### Problem
From the first line of the records through the line containing "Click the Sorare", retype every line exactly and nothing else.

-- -- --

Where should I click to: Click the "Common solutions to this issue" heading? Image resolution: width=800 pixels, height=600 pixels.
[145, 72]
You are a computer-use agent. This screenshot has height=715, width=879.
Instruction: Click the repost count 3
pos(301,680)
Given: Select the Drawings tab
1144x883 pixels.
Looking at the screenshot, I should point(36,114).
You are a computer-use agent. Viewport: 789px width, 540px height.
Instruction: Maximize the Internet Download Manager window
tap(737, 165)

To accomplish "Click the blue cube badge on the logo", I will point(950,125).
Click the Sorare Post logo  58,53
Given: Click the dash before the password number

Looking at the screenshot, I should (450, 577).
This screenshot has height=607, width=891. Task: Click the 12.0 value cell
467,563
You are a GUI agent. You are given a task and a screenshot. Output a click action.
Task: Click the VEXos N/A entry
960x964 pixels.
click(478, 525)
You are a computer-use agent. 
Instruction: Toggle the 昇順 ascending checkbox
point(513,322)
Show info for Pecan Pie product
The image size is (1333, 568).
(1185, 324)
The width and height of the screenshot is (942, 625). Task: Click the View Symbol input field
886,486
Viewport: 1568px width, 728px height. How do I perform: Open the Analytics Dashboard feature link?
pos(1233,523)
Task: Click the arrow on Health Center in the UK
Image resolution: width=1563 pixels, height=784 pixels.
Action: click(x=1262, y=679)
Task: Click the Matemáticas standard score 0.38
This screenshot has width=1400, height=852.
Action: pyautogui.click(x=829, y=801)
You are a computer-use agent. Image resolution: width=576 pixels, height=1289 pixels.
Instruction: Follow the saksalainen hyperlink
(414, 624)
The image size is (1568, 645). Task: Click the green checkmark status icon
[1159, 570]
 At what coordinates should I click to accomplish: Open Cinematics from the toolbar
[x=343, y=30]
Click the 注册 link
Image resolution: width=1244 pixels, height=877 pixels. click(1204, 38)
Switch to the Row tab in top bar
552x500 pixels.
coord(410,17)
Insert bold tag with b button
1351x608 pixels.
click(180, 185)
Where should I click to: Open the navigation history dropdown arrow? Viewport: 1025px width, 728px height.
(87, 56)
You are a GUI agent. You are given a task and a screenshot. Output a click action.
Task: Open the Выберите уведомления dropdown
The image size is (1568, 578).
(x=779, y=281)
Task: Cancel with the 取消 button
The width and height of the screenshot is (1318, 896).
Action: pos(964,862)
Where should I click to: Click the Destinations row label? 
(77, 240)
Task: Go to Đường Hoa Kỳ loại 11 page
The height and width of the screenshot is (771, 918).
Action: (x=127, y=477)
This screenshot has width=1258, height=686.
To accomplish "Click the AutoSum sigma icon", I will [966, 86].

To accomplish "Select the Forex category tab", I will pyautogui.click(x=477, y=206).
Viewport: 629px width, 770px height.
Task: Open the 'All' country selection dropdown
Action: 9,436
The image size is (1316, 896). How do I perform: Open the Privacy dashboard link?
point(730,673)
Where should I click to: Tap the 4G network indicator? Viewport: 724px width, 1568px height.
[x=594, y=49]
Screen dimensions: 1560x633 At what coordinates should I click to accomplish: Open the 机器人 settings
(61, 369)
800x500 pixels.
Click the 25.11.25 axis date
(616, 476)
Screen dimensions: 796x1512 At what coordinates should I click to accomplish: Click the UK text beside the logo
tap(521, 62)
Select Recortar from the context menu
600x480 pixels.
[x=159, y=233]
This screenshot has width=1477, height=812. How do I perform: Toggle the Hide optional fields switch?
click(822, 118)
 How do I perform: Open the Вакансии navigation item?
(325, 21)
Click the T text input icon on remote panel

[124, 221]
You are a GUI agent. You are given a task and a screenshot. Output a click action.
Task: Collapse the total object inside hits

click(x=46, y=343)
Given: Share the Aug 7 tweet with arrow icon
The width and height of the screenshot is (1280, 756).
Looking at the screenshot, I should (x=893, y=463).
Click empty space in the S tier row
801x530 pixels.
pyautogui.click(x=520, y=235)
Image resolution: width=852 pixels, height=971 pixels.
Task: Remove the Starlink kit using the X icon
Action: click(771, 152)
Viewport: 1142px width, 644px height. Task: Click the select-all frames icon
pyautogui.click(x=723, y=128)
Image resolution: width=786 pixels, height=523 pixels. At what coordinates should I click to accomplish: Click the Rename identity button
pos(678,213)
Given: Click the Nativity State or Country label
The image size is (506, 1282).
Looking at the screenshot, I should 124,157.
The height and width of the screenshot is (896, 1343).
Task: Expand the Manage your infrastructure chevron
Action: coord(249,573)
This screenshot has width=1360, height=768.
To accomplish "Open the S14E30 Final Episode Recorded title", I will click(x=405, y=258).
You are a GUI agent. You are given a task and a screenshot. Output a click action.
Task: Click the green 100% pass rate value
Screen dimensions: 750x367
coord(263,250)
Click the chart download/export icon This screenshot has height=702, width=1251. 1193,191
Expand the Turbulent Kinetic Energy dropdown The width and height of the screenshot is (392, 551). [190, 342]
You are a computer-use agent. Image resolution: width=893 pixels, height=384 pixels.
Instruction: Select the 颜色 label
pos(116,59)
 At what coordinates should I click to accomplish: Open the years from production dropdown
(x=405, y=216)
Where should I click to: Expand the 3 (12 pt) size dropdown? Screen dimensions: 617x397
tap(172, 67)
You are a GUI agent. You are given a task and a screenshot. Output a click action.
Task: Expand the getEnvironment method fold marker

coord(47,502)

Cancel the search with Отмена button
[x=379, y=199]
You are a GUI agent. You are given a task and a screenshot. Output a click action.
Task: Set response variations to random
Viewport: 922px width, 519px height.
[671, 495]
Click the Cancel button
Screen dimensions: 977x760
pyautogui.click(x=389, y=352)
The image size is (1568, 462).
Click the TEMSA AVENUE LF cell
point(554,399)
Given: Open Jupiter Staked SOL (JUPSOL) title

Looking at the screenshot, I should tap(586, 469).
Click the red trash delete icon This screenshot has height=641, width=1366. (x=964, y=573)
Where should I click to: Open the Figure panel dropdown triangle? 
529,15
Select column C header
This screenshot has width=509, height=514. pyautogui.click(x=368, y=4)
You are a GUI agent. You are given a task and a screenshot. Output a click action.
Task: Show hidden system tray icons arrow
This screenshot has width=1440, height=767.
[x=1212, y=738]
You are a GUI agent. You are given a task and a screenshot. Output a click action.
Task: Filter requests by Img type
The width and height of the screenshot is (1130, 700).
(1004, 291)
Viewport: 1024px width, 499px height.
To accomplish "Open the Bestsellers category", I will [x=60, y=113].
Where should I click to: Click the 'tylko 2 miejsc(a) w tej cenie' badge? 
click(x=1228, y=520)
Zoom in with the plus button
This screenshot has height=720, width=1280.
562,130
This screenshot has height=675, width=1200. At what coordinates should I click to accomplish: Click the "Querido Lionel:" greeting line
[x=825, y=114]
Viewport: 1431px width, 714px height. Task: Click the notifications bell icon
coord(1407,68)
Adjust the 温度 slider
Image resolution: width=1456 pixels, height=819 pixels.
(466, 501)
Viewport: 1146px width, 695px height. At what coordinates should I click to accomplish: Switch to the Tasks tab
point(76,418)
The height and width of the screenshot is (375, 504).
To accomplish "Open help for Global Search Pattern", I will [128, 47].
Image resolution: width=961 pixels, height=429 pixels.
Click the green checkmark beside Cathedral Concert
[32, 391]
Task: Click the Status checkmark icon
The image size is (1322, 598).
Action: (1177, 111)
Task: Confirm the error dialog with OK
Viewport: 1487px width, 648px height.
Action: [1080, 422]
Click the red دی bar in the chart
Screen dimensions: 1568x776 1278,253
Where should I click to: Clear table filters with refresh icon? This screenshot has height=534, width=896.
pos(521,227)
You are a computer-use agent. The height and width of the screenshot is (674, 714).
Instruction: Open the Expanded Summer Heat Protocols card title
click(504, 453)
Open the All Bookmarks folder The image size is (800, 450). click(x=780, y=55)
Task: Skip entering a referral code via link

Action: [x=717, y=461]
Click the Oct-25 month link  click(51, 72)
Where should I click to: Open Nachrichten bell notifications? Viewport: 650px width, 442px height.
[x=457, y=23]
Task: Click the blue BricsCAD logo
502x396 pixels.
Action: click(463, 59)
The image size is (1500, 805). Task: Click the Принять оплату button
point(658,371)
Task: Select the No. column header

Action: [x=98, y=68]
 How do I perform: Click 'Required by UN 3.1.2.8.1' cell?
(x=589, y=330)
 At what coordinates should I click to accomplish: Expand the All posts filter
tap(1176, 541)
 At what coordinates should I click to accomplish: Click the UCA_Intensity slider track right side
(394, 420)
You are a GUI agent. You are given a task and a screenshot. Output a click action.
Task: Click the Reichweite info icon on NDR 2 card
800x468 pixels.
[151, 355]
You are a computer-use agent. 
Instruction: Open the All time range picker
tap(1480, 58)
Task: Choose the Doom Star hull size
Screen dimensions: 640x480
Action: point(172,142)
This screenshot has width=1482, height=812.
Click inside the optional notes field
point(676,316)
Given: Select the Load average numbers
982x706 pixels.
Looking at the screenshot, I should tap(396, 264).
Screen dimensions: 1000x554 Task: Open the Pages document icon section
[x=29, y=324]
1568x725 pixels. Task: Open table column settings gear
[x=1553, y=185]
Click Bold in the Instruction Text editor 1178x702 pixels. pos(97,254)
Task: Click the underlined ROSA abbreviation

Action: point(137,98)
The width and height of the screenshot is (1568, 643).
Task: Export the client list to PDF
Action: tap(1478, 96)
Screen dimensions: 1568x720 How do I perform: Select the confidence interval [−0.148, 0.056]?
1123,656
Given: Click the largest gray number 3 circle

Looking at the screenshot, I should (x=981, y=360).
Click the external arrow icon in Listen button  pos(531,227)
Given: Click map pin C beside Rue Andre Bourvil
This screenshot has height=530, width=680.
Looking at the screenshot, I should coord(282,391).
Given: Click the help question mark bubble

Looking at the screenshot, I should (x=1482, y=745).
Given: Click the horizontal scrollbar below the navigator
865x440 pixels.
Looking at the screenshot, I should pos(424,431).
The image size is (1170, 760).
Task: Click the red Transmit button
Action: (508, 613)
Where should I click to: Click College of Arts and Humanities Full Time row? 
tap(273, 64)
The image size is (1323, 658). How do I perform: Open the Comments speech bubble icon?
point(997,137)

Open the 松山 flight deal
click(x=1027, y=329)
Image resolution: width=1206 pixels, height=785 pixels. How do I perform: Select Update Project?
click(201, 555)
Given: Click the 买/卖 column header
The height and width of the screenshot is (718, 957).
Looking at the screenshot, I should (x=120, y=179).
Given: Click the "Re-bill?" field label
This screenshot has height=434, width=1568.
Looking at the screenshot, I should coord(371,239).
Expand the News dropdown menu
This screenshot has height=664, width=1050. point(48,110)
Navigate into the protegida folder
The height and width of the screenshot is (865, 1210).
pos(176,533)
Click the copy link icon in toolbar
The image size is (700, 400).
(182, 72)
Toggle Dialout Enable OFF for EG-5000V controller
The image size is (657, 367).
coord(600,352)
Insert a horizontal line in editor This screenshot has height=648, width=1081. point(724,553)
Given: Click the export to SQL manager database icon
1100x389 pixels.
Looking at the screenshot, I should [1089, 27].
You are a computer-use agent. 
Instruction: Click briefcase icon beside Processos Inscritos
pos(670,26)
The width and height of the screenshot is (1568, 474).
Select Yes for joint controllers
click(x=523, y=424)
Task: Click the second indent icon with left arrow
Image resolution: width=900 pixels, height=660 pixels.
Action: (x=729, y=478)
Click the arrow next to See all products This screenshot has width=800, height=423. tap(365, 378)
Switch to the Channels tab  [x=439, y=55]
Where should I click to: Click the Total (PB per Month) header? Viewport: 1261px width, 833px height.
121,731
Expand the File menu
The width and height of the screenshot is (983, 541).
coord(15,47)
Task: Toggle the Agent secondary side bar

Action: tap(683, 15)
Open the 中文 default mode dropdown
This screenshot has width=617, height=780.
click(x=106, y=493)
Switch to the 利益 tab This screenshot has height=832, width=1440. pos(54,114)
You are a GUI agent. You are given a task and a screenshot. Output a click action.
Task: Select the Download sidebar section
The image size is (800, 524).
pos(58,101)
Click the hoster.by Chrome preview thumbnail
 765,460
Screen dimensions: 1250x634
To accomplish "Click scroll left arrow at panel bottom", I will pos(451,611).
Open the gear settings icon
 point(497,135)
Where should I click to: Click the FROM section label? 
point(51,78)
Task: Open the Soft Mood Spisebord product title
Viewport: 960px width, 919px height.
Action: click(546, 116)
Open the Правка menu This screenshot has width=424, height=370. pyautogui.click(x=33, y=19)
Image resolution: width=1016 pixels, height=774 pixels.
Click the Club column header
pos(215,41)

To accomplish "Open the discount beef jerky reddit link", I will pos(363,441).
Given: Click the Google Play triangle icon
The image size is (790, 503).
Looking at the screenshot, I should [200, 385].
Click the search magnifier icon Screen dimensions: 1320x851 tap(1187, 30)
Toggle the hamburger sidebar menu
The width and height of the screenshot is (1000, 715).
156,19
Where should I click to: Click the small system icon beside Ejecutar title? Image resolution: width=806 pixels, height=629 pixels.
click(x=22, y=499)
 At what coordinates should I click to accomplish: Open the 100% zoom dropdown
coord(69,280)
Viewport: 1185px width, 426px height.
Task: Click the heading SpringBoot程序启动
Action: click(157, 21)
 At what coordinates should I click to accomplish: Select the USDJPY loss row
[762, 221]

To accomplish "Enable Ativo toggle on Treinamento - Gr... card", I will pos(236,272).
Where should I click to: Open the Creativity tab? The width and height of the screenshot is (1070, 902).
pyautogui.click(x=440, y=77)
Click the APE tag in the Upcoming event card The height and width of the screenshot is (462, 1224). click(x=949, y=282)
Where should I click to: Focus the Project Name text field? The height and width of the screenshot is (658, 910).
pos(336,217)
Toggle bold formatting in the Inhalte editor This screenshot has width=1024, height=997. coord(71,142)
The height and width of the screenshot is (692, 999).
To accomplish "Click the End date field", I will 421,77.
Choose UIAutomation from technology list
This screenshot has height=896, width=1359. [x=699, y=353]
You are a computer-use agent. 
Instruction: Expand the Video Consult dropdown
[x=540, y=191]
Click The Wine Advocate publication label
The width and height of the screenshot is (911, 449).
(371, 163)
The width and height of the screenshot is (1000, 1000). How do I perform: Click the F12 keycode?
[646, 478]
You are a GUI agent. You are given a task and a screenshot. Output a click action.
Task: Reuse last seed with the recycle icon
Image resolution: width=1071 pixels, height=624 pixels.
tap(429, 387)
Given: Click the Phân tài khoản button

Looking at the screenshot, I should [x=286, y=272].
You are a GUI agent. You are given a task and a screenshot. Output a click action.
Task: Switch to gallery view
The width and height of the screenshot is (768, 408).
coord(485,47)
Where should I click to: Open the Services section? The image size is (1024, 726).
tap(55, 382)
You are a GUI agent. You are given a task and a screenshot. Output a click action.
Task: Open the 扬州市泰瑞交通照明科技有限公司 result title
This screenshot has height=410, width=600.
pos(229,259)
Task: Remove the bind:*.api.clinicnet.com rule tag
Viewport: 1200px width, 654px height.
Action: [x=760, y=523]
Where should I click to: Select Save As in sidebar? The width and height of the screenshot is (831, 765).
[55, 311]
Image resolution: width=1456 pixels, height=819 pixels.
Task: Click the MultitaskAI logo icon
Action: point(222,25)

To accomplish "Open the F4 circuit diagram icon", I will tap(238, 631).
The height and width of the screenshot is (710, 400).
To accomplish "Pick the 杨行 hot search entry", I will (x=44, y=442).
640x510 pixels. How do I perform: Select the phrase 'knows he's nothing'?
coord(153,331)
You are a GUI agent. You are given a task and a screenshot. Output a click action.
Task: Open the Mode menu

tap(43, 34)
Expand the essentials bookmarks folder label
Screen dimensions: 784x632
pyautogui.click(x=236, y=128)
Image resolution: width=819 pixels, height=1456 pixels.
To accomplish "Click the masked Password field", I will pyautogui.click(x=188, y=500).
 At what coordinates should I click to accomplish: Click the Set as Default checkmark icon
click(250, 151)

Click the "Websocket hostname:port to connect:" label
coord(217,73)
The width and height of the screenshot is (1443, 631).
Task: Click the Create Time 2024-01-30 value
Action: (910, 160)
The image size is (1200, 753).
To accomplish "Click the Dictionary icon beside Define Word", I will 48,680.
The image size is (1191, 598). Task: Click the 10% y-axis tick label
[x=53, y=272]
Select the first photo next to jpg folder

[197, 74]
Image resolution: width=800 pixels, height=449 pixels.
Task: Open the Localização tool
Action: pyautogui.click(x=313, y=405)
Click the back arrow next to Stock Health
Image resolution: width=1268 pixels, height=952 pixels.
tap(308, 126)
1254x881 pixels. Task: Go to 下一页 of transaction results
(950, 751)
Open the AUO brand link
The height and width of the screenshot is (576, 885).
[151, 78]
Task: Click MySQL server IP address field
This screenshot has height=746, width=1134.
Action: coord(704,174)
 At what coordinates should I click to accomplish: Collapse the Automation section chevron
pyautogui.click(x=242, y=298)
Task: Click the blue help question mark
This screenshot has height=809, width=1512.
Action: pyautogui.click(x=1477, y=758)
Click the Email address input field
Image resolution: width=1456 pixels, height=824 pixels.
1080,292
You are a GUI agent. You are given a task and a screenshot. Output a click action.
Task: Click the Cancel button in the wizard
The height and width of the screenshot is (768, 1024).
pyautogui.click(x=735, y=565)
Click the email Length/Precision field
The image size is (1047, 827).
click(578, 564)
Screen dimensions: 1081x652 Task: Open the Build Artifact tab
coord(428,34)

-- -- --

### Problem solution
Where should I click to: Click the "Common solutions to this issue" heading? Image resolution: width=800 pixels, height=600 pixels.
[145, 72]
You are a computer-use agent. This screenshot has height=715, width=879.
Instruction: Click the repost count 3
pos(301,680)
Given: Select the Drawings tab
1144x883 pixels.
Looking at the screenshot, I should point(36,114).
You are a computer-use agent. Viewport: 789px width, 540px height.
Instruction: Maximize the Internet Download Manager window
tap(737, 165)

To accomplish "Click the blue cube badge on the logo", I will point(950,125).
Click the Sorare Post logo  58,53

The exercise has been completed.